# STUDY MATERIAL
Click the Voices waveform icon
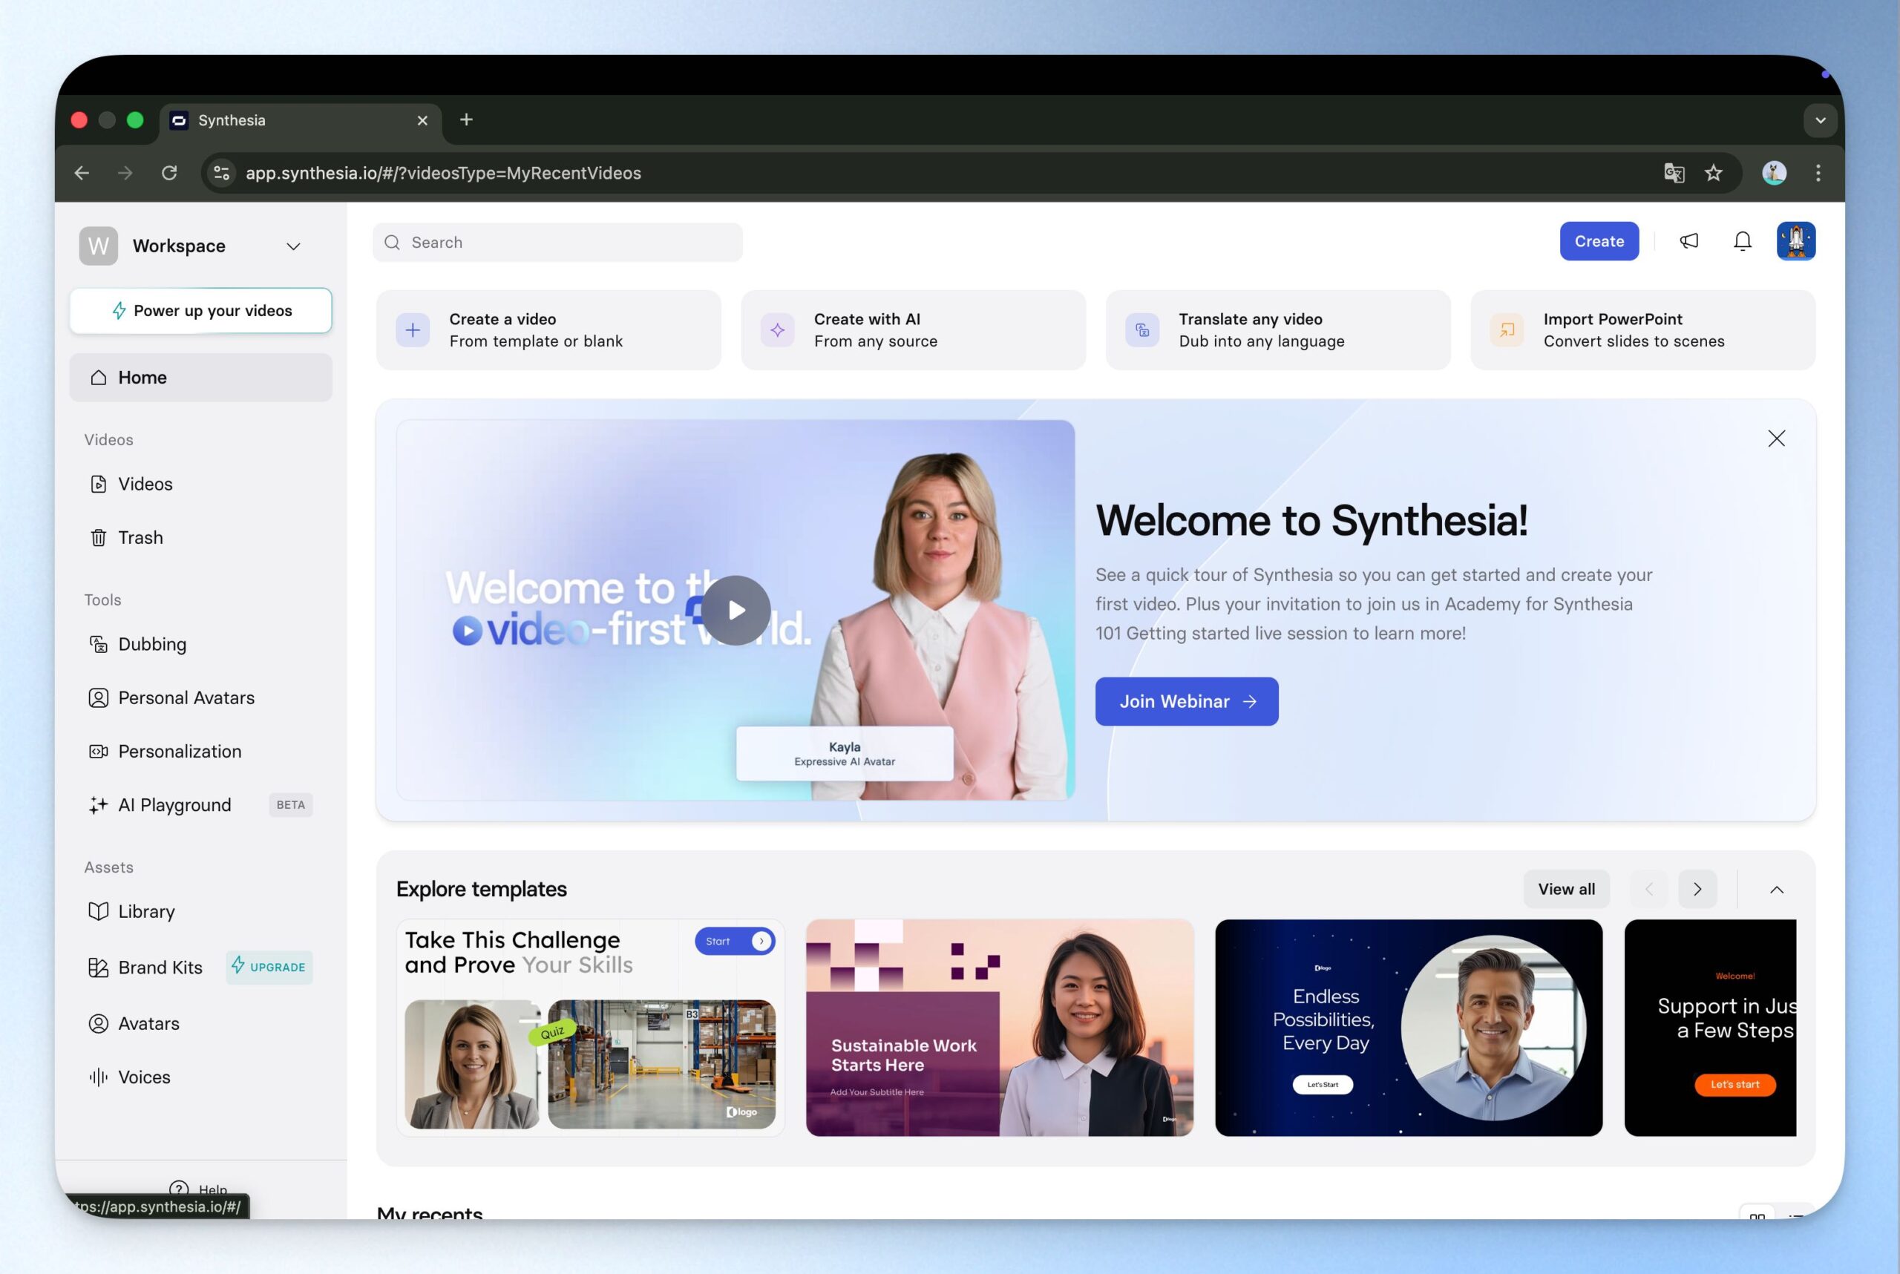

---

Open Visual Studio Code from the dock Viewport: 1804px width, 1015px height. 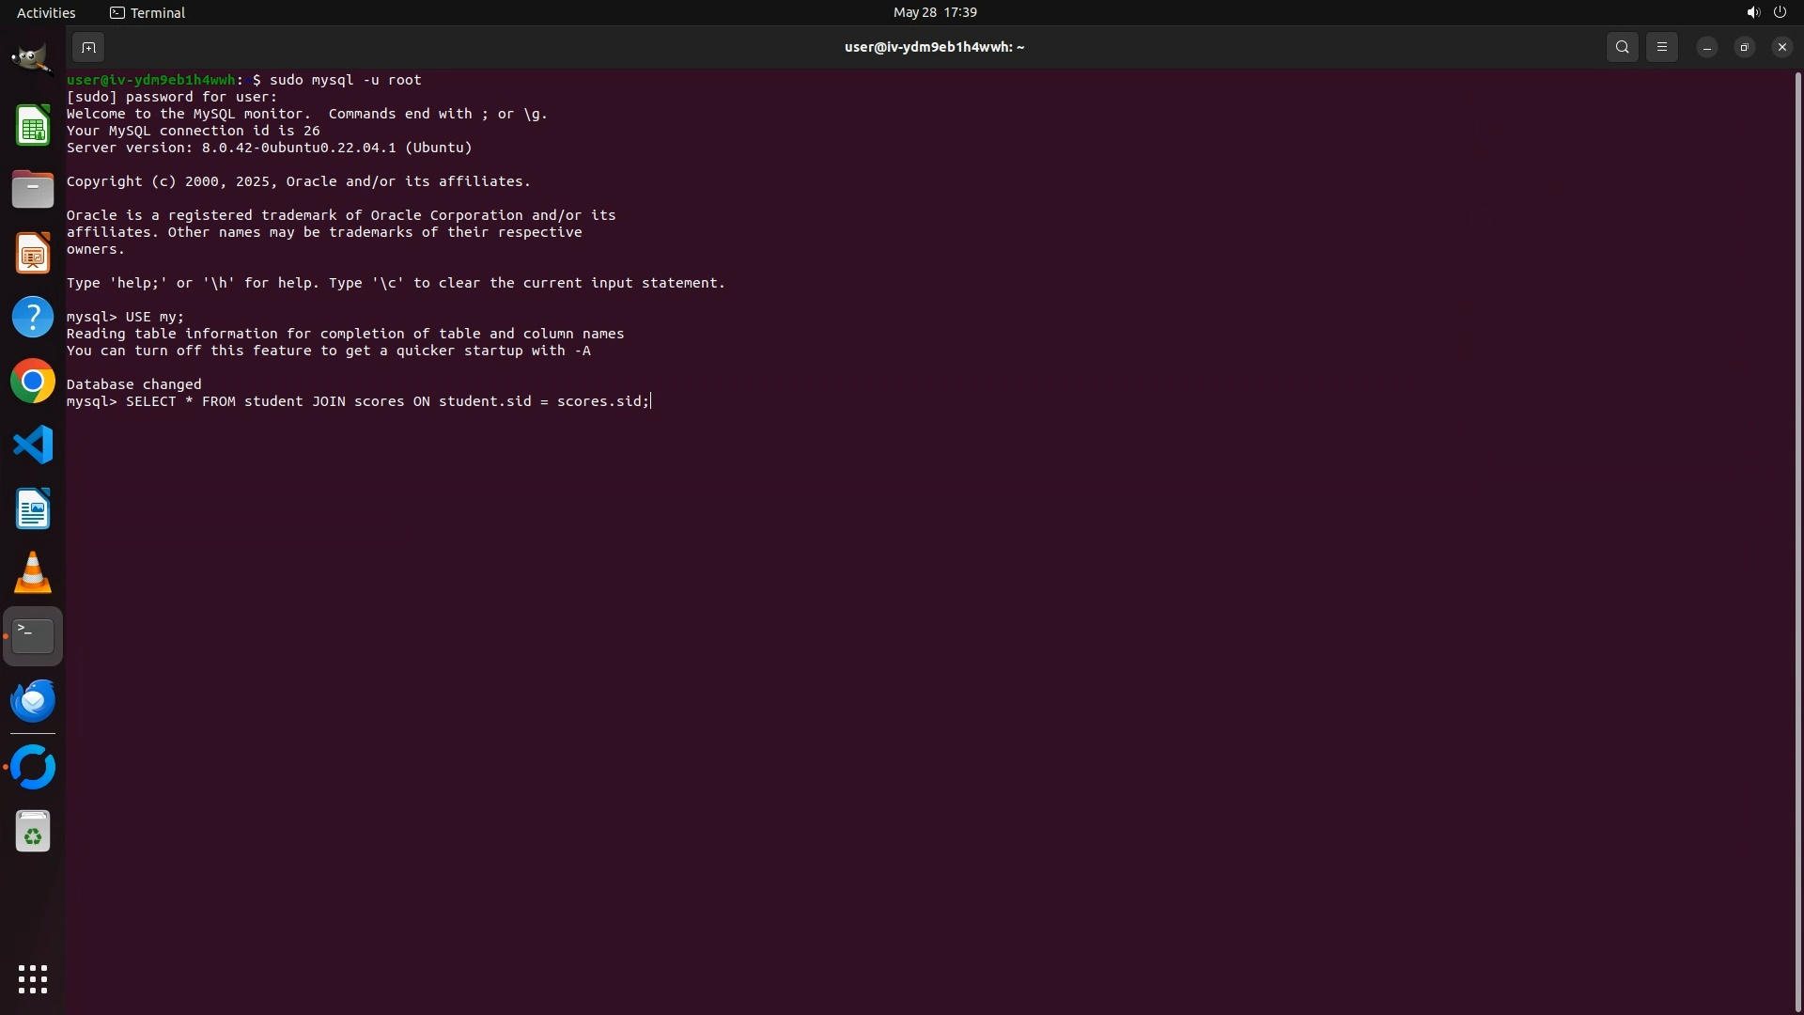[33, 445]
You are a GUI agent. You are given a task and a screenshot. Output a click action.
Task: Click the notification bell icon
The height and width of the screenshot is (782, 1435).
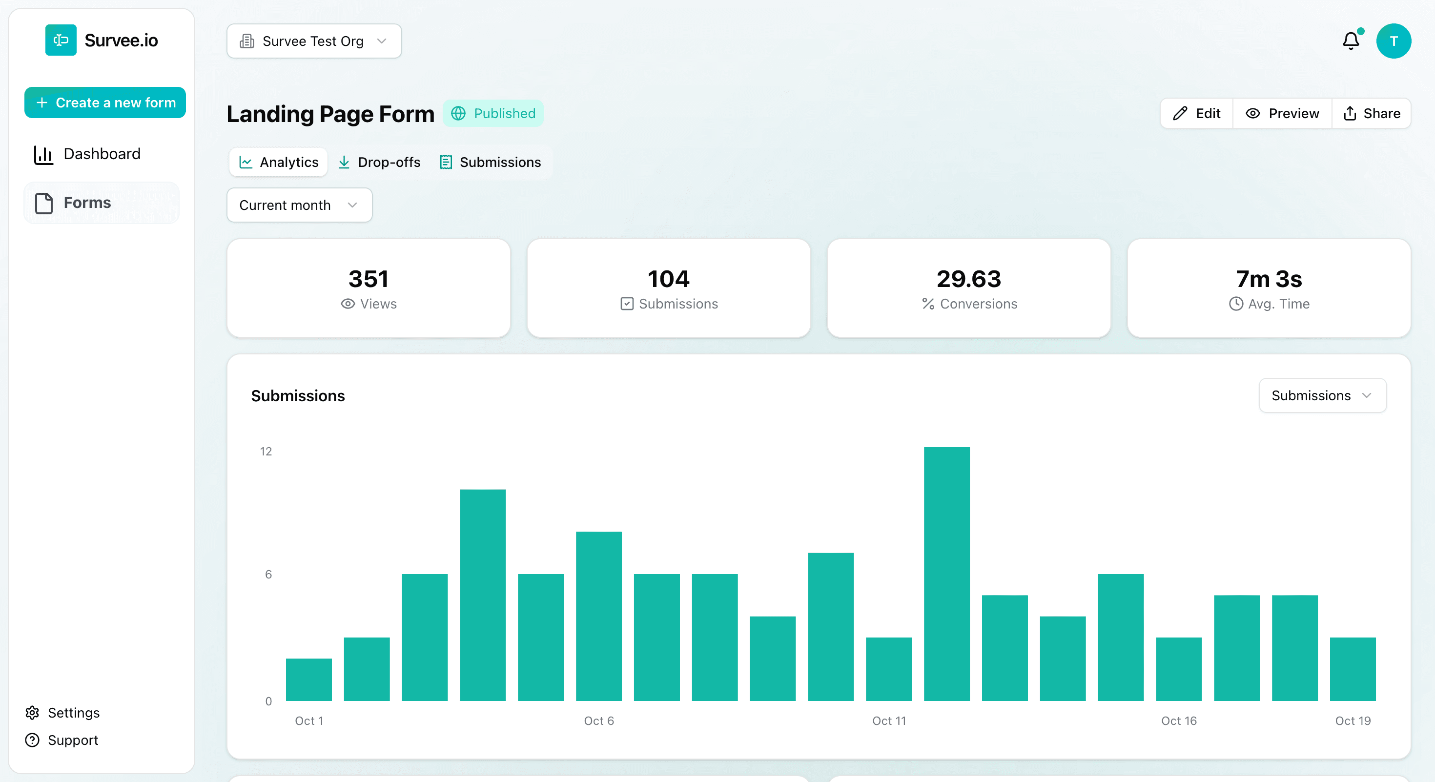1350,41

# ACTION ITEM
Filter the entries down to the lines that hold "icon". Copy those lines.

# ANSWER SECTION
Click the Voices waveform icon
Task: Click the notification bell icon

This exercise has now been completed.